But, here’s the thing. If we’re saying the same thing each time, and each time the change we want to make disappears between rehearsals, then saying that thing isn’t working. The problem is not necessarily the choir’s idiocy, the problem is the ineffectiveness of the method we’re choosing to use with them. Well, the choir may be idiots (aren’t we all in our way?), but it’s still up to the director to find a method that will work on their particular brand of idiocy.

I’m reminded of that quote often attributed to Einstein defining insanity as ‘doing the same thing over and over again and expecting different results’. Although it probably wasn’t Einstein who said that, and framing it in terms of ‘insanity’ only works if you take a colloquial approach to the word, it remains a usefully quotable point.

In stand-up comedy, there’s a general principle that you should try a new joke three times before deciding whether it works or not. If it doesn’t get a laugh first time, it’s too early to ditch it – it may just be the dynamic of the room (not everyone finds the same things funny), or it may be that you didn’t quite nail the delivery on first attempt. But if it hasn’t got a good response by the third time, no matter how funny you find it, the rest of the universe is telling you it doesn’t work for enough other people to keep in your set.
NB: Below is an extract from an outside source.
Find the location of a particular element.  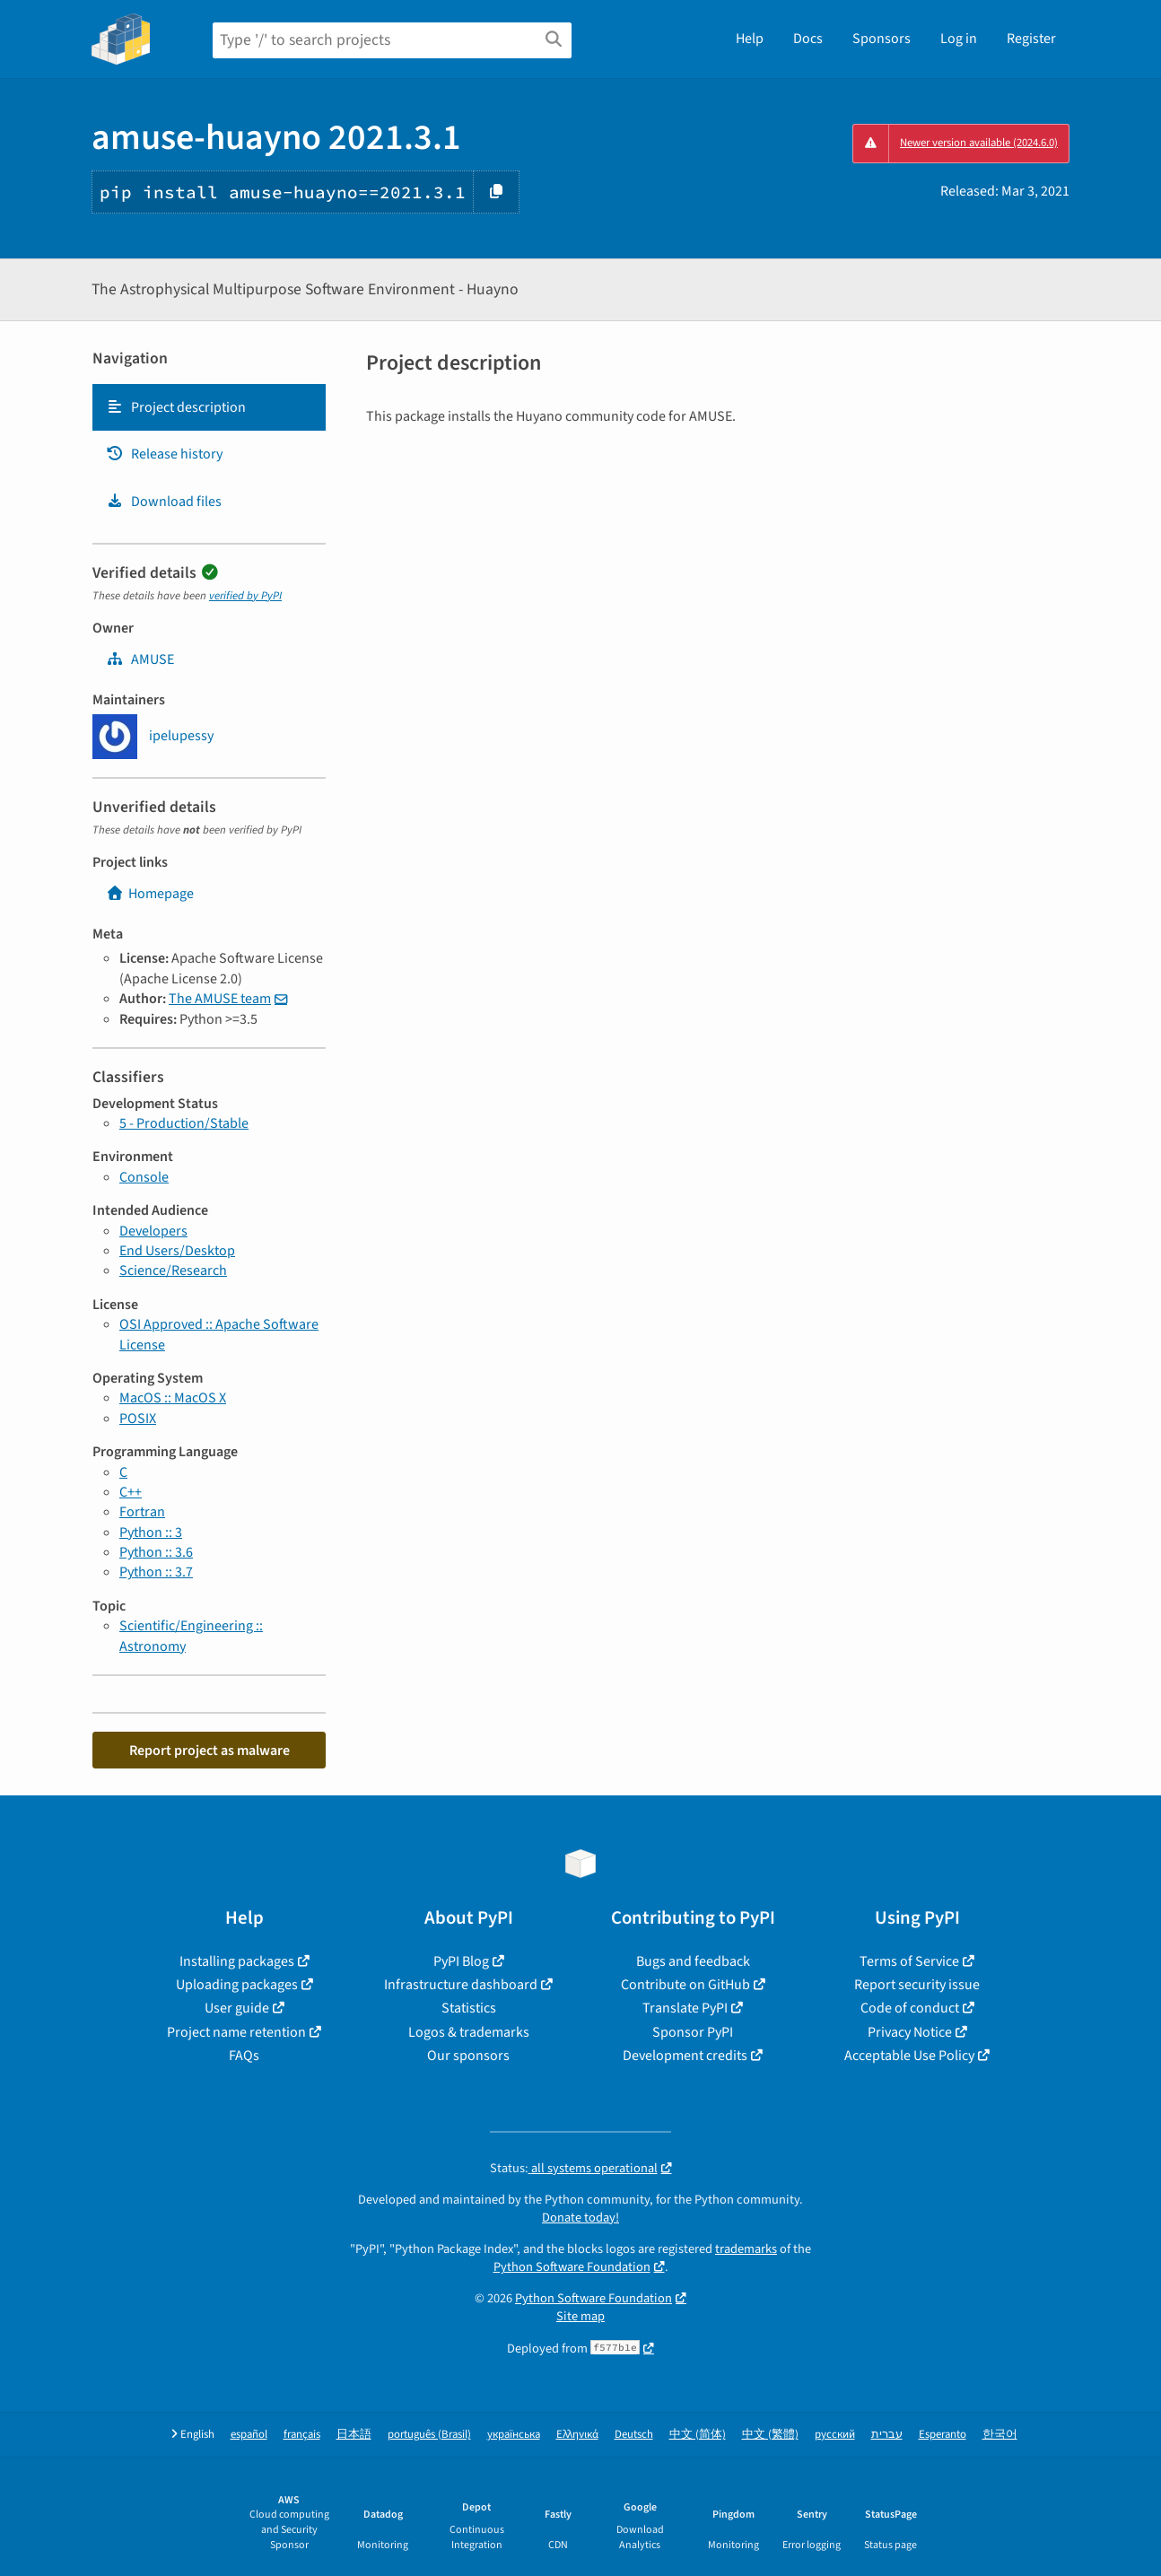

Developers is located at coordinates (153, 1231). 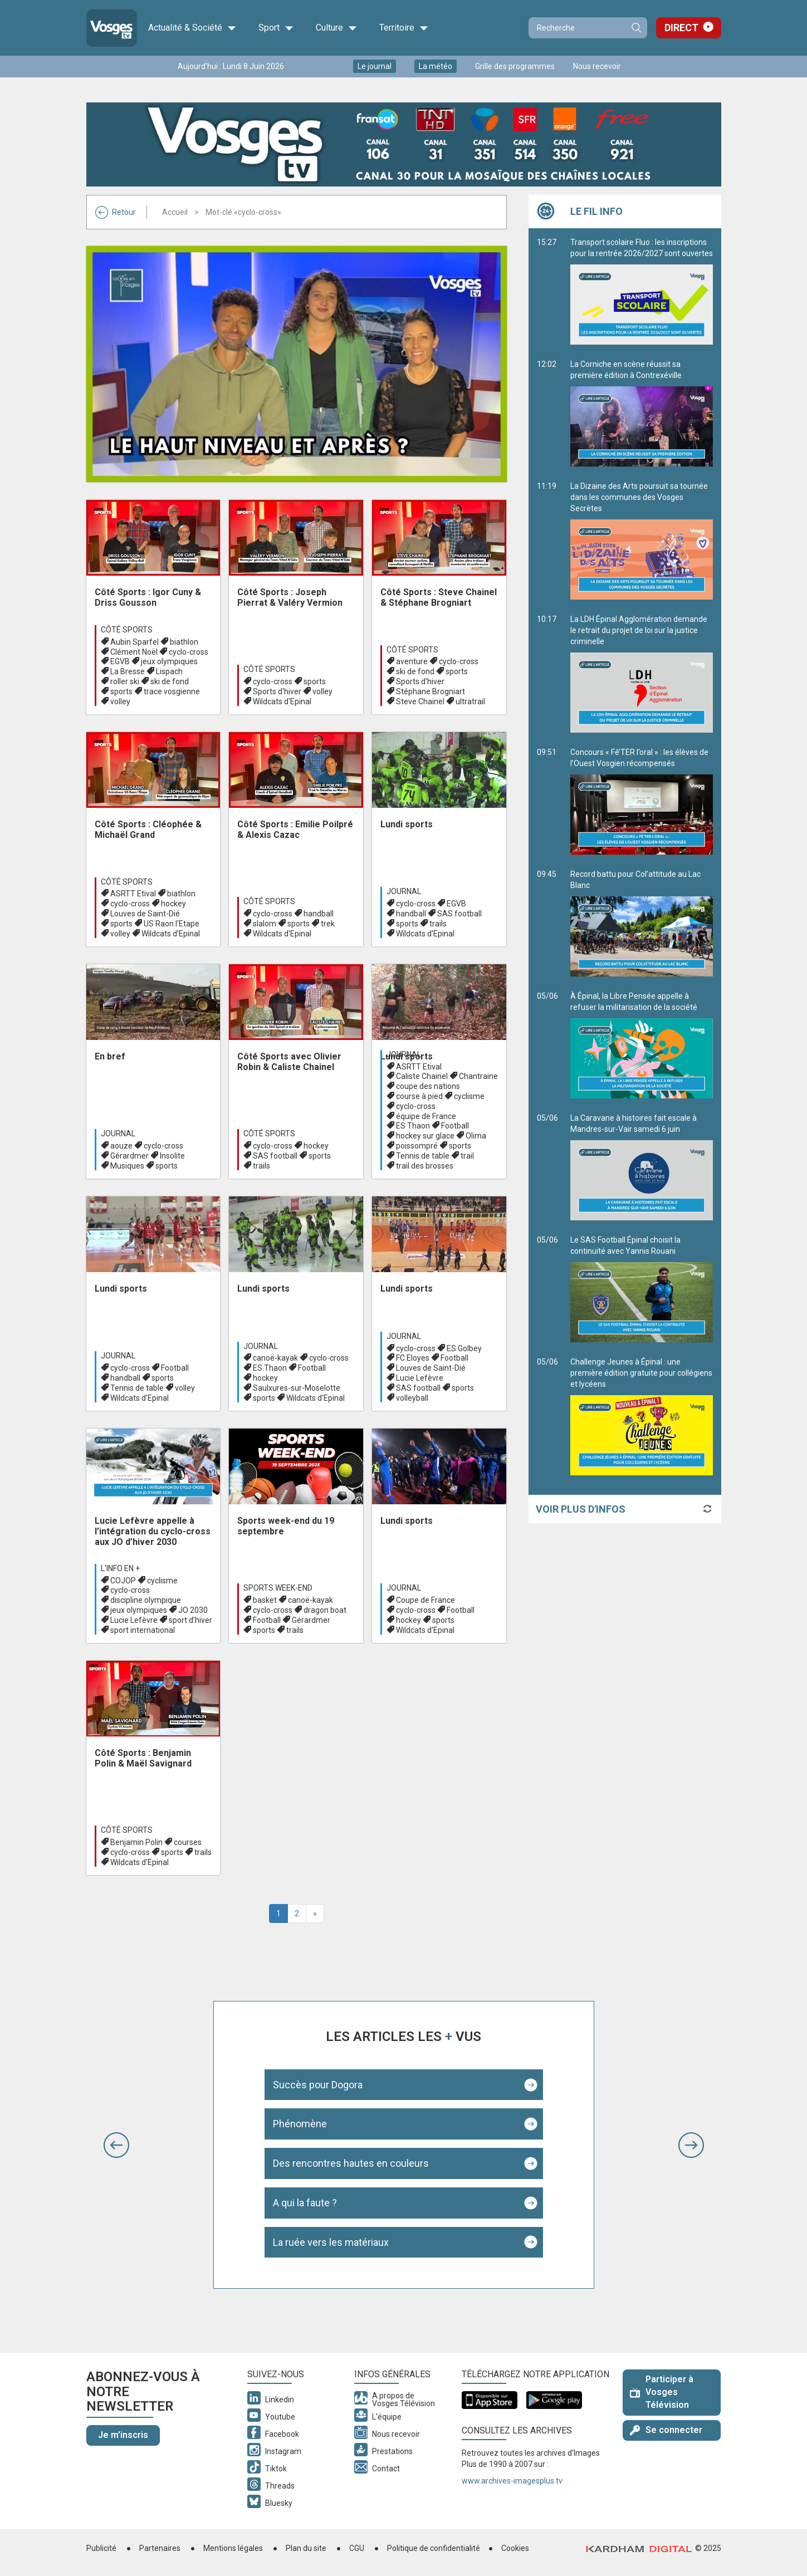 I want to click on Concours « Fê’TER l’oral » : les élèves de l’Ouest Vosgien récompensés, so click(x=641, y=801).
That’s not a bad principle for a rehearsal tactic, either. In this context, it’s more likely to be about the match with the singers’ skills than with how you deliver it, but it’s still the case that if the change hasn’t stuck after three attempts, it’s probably not the right tool for the job you want it do with these people at this stage of development.

The issue is likely to be the hand-over from conscious to unconscious competence. You ask for something, and when it’s the primary thing the singers are thinking about, it happens. But it doesn’t happen with enough traction to keep happening when they come back a week later with their heads full of other stuff. It’s too early after one attempt to give up on it, as it may just need more practice to get embedded.

But if after three attempts it is still not sticking, then it’s time to think of a different way to approach it. You know it is possible for the singers to achieve it (as they do on a temporary basis quite regularly), the knack is to find the approach that helps them integrate that skill into their armoury of helpful habits. It may be that a different method is exactly the thing they need to find the knack; it may be that triangulating between several different methods provides the key. Either way, saying the same thing every week isn’t helping.

The other thing that occurs to me in this context is that it’s not about what the director says, it’s about what the choir does. People don’t acquire skills through their conductor talking, they acquire skills through doing the thing. So any time we start to get bogged down with ‘saying the same thing’, it helps to reframe in terms of what we want the choir to do, and then start collecting activities that will get them exercising that particular skill or habit intensively.

There are echoes here of my post from some years ago about Multidimensional Rehearsal Planning. Having a defined set of development goals keeps everyone focused on the priority habit changes of the season. But the more important reference here is Choice Theory. A director can’t control anybody else’s behaviour, we can only control our own. So if saying the same thing every week isn’t working, we need to stop doing that, and do something different.

Even if it takes a few more attempts to find the approach that delivers the desired change, everybody – both director and singers – will have the benefit of novelty value in the interim. And without the depressing aura that develops in a choir when they are repeatedly failing to deliver something they are being asked for, everything becomes more enjoyable. However long it takes to reach a musical destination, it’s important to take pleasure in the journey.

Oooo, this is so good!
I think I do naturally switch to other approaches / gestures / metaphors if a thing isn't sticking - but it's good to notice this, for when I have somehow got lodged in flogging the dead horse (of instruction).